··· Text passage ···

This rejection sucks.
Who doesn’t take pictures of their baby?! I mean, c’mon! [*taking deep breaths*]
You know, just the other day I was wondering if I was a bad birth mommy for not missing my baby every waking minute of the day. I wondered if I should be crying myself to sleep every night, staining my pillow with my salty tears and growing more and more bitter by the day. But it’s just not happening.
In fact, I’m not thinking of him nearly as much as I used to. No, no, don’t get me wrong, I still think of him every day. I’ve even put a framed photo of him on my desk at work so I could gaze at his glorious beauty when I have the time. It’s just that I don’t obsess over him. Not anymore.
I don’t wonder if he’s loved because I know perfectly well that he is. I don’t ask myself if what I’ve done is right because, again, I know perfectly well that it was. And what really bugs me is that I don’t dream about him. Nor do I dream of the child-birthing experience, as traumatic as that was.
What I do wonder is what he’s doing right now. I wonder what it’s been like for him to sleep, eat, cry, and poop in a place that is not near me. I wonder if it’s blazing hot with humidity, because I know that the summers in Missouri can be rough. I wonder if he’s heard the hum of the cicadas. I wonder if he laughs yet. I wonder if he still makes that amazing squee noise I once heard him make when we were in the hospital together, or if he’s stopped making squee noises altogether. You know, like he’s grown out of the newborn-infant-squee phase and has moved on to bigger, more mature phases like bawling-his-eyes-and-lungs-out-when-he’s-hungry types of phases.
And I know I’m not the only one who’s curious!
I just wish I could hear more about him. And I know his family is busy with their lives and what-not. But it’s just so hard when they’ve obviously fallen into their own routine WITH the baby and I’m still trying to live my life WITHOUT him. I miss him so much sometimes that it physically hurts. And all it takes to cheer me up is a photo or two. *sigh*
In the meantime, I wait. And yes, I’ve sent an email stating that I want photos. I’m not afraid to be selfish like that. It was in our agreement when I let them adopt him.

··· Available data ···

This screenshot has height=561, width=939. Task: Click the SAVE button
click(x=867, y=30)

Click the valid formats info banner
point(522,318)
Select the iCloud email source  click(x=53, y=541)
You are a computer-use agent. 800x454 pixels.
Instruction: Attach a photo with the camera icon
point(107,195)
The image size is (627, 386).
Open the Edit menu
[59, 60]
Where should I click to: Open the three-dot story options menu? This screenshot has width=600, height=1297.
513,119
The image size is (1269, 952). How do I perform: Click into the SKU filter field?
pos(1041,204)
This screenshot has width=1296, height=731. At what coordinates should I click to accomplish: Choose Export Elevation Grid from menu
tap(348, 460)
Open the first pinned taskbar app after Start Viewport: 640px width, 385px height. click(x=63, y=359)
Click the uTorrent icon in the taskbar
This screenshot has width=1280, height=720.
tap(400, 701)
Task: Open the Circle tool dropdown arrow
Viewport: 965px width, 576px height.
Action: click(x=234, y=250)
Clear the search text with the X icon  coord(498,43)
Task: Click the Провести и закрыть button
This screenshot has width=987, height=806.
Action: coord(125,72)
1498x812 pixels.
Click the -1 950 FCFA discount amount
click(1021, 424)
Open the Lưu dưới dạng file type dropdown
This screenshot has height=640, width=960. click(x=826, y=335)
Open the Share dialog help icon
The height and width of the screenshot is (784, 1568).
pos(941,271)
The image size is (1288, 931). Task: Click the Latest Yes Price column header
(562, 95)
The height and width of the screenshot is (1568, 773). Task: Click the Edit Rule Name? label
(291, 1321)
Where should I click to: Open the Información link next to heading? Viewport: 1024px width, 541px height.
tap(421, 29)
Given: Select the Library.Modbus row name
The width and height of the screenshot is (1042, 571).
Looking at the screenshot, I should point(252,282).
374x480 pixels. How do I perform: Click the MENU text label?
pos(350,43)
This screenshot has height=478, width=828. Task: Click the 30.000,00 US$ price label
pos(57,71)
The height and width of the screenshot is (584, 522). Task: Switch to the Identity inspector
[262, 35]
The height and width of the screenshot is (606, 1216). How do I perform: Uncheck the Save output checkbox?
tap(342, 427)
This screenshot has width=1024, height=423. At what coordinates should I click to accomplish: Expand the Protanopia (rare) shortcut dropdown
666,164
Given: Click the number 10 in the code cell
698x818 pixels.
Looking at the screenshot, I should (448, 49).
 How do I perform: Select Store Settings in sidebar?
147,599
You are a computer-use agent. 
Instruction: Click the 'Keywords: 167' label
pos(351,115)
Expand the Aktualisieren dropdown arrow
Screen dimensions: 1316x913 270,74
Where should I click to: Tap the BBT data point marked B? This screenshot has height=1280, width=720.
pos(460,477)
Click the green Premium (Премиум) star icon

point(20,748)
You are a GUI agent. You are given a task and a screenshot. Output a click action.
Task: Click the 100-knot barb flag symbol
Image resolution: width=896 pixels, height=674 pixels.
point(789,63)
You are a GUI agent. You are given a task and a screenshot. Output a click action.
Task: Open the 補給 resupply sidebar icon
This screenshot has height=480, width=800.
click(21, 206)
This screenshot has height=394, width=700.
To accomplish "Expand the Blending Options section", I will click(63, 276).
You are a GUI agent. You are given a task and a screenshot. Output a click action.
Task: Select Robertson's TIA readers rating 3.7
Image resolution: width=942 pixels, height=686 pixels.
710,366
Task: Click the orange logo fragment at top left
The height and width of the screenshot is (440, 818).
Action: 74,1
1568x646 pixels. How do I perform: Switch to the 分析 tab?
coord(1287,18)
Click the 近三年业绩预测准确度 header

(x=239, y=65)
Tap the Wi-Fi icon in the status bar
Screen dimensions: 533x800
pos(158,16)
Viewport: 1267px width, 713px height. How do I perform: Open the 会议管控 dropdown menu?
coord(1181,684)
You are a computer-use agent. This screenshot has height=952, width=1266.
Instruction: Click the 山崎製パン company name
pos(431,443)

···

_Required work_
a) According to the post, in which state can the summers be rough?
b) Repeat the part of the post that opens with the words containing "And I know I’m" and closes with "them adopt him.".
Answer using only the text, not the data.

_Answers below_
a) Missouri.

b)
And I know I’m not the only one who’s curious!
I just wish I could hear more about him. And I know his family is busy with their lives and what-not. But it’s just so hard when they’ve obviously fallen into their own routine WITH the baby and I’m still trying to live my life WITHOUT him. I miss him so much sometimes that it physically hurts. And all it takes to cheer me up is a photo or two. *sigh*
In the meantime, I wait. And yes, I’ve sent an email stating that I want photos. I’m not afraid to be selfish like that. It was in our agreement when I let them adopt him.